--- Start of EXTRACTED TEXT ---

David soon teams up with leading herpetologist Marisa Kendell (Robin Riker), who reveals that she once had her own baby alligator that met a watery fate at the hands of her father. If you're wondering if this seemingly very intelligent scientist figures out or acknowledges that this city's blood is on her hands, the answer is no.


That's okay. Forster and Riker have their own unique, fun chemistry, so much so that this movie is what supposedly led Quentin Tarantino to cast Forster in Jackie Brown. With a script by eventual Oscar nominee John Sayles, Alligator is a smart movie playing dumb. It works.


Director Lewis Teague (of Cujo and more importantly, my beloved Cat's Eye) apparently set out to make a scary film but realized quickly that his effects weren't going to be up to the task. Instead, he decided to lean into the humor. Forster easily gets the tone, while Craig Huxley's synth-y score hilariously toes a line between Jaws and a lawsuit.

--- End of EXTRACTED TEXT ---
--- Start of SOURCE EXCERPT ---

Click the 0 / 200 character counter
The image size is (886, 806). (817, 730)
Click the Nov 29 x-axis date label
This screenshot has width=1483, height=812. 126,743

--- End of SOURCE EXCERPT ---

● EXERCISE REQUIREMENTS
Please pick up the review of the film Alligator and carry it on from its last sentence. The material plays no part in this.

● ANSWER
High Points
Enough good can't be said about Robert Forster's approach to this movie

Low Points
For a film that's getting a lot of mileage out of comeuppance, it feels a tad icky that so many working people die violent deaths at the big wealthy wedding setpiece



Lessons Learned
You can always trust your first impression of what a man's apartment would look like


Even the most expensive limo is not alligator-proof

There's simply no such thing as an honest mayor in any town that has a water source



For the Ladies
I wish I kept count, but for whatever reason, Robert Forster is constantly topless in this movie. Teague's camera has more shirtless Forster shots than Rob Zombie has closeups of his wife's butt in The Devil's Rejects




Rent/Bury/Buy
This is a movie that has a little boy fall off his suburban diving board into the open mouth of a 36' long alligator. Obviously, it's a blast. Find it on Shudder and have a good time.